To be fair to Trump and Noem, the town hall was interrupted twice before the train wreck phase, as medical personnel tended to pick up rally attendees who had passed out from the heat in the overcrowded and stifling factory where the event was being held. This was the reason why Trump marveled at the breeze that blew into the room as soon as security officers opened the door. But the sight of Trump standing and swaying in place for the final 39 minutes of the event was not exactly clear and competent leadership. Towards the end, he seemed to remind that this is a campaign meeting and reminded the listeners of his playlist that “this is the most important election in the history of our country.” But then the sleepy swaying resumed. The crowd could only wonder what he had to do before his members gradually dispersed and left – a far cry from the mood of motivated voter turnout that the town hall was supposed to evoke.
Oakes’ town hall highlighted a central issue in this election that the national political press has addressed only sporadically: For all the barrages and pressures that commentators and reporters have heaped on incumbent Joe Biden since his debate in June, Donald Trump is unmistakably losing the plot. Last week meandering and unfilled with a sequitur address before the Detroit Economic Club, Trump stood motionless on stage for five minutes before beginning his speech. His infamous rallying speeches are now so laden with impenetrable references and surreal asides that even a staunch normalization New York Times was forced to note that they “again raise the question of age” – of course, without summarizing the result Times‘ epic role in easing this issue over the course of the campaign.
in any case, Times Apparently deciding that his own initial attempt to broach the taboo subject of Trump’s mind was too much, so when the paper covered Trump’s debacle at Ox, it instantly reverted to its impenetrable normalization style, calling the moment a “strange detour” in its headline. After emergency medical care, writes reporter Michael Gold“Mr. Trump, a political candidate known for improvisation, made a detour.

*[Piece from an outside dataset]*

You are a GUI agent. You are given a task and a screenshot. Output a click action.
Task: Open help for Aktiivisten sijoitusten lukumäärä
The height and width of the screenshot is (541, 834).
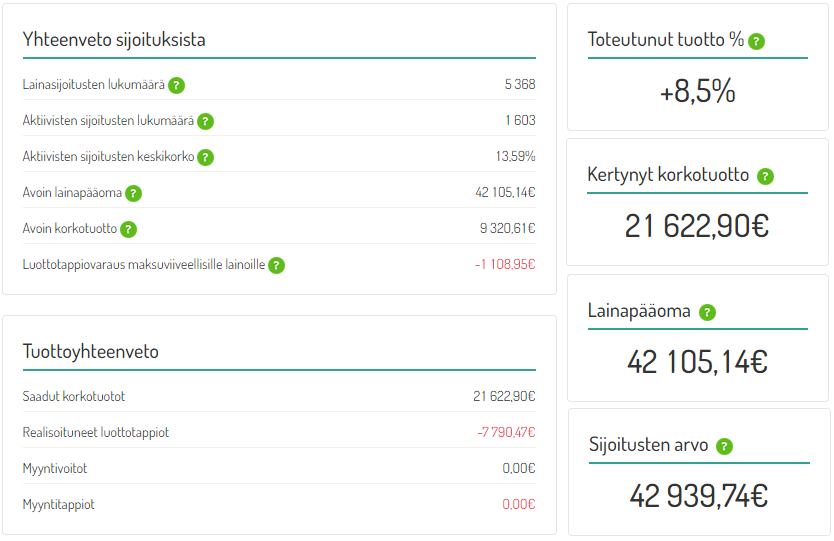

Instead of trying to restart a political agenda, he seems to have decided at that point that it would be more enjoyable for all concerned—and, as it turns out, himself—to just listen to the music instead.” At least that’s what Trump’s deplorable situation at the Ox has prompted The Washington Post publish a a rare foray into refreshingly direct Trump reportingunder the headline “Trump rocks and spins for 39 minutes to music in Bizarre Town Hall episode.”
Still, the belatedness of these admissions of Trump’s poor grasp of the real speaks to the elite press’s failure to confront the candidate’s character over the past nine years. After all, Trump’s nomination speech at the Republican National Convention in Milwaukee contained many of the same aporias and fundamental lapses in reasoning that prompted many in this most fervent MAGA crowd to start a conversation and scroll through their smartphones. As I left the venue minutes before the ritual balloon release to deliver the message, a surprised event worker who was smoking outside asked me, “He yet are you talking?” However, the elite press masked this dismal performance with a flurry of headlines claiming that the candidate, spooked by Butler’s assassination attempt, was on the rise a statesman’s call for national unity.
This false elevation of Trump is now commonly referred to as “brainwashing,” an apt characterization that, through its fixation on Trump, belies the media’s own blind investment in a simulacrum of political sanity in the face of acute institutional disunity. The point is that the same establishment press, while turning a blind eye to Trump’s sheer lunacy, perpetrates fantasies of a different rank as commonplace truths: the farce that the Supreme Court is an impartial, depoliticized body of supreme consensus, the deadly fiction that Israel is misunderstood agent of democracy in the Middle East, and the myth that Trump does not actually means what he says when he promotes fascism, racial hatred and campaigns of political revenge. Unfortunately, I can’t figure out what playlist they think they’re listening to.